We first evaluate the routing time. Routing is introduced only by instructions of the form  $Bi[1:r] \leftarrow Si+1[1:r]$  and  $Si+1[1:r] \leftarrow Ci[r+1:2r]$  in the second phase. Such instructions are executed k times each and, in both cases, r route instructions are required, therefore the total number of route instructions is

$$R = 2rk = 2n$$
.

For the computational cost, we count only the number of comparison instructions executed but, clearly, the total cost excluding routing has the same order of magnitude. Comparison instructions occur only in the MERGE procedure and 2p comparisons are required when the procedure is called with parameter p. Looking at phase 1, the first for-loop is executed log r times (when r is a power of 2) for p = 1, 2, 4, ... r/2 and the inner loop is executed r/2p times for each of the values of p. Each of the inner loops requires 2p comparisons, therefore the total number of those instructions is

 $C1 = [2p(r/2p)]\log r = r \log r = (n/k) \log(n/k).$ 

For the second phase, the number of comparisons is simply

C2 = 2rk = 2n.

Therefore the total number of comparisons is

$$C = C1 + C2 = (n \log n)/k - (n \log k)/k + 2n.$$

Assume, now, that the time for executing a comparison instruction is a unit of time. Let  $\lambda$  be the time for executing a route instruction involving an adjacent processor. Then, when we consider only comparisons and routing, the total execution time of the algorithm is

 $T = C + \lambda R = (n \log n)/k - (n \log k)/k + 2n + 2\lambda n$ 

or simply

 $T = (n \log n)/k + O(n).$ 

But we know that the minimum number of comparisons required for sorting a sequence of n elements on a sequential computer is asymptotically n log n. Therefore, when k is smaller than log n (in order of magnitude), the asymptotic speed-up ratio of our algorithm over the optimal sequential algorithm is k, which is optimal. In particular, when k=log n, the ratio of this parallel algorithm to the optimal sequential algorithm is of order log n, the number of processors.

PROBLEMS TO SOLVE.
1. According to the passage on parallel sorting costs, in which procedure do comparison instructions occur?
2. Rewrite the part of the passage on parallel sorting costs starting at "But we know" and ending at "number of processors.", with "sequential computer" changed to "single-processor computer".
The material that follows this passage isn't needed for either task.

INFORMATION PROVIDED.

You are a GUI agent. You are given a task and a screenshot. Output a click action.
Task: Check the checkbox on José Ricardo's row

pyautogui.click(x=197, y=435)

RESULTS FOR THE EXERCISE.
1. Comparison instructions occur only in the MERGE procedure.

2.
But we know that the minimum number of comparisons required for sorting a sequence of n elements on a single-processor computer is asymptotically n log n. Therefore, when k is smaller than log n (in order of magnitude), the asymptotic speed-up ratio of our algorithm over the optimal sequential algorithm is k, which is optimal. In particular, when k=log n, the ratio of this parallel algorithm to the optimal sequential algorithm is of order log n, the number of processors.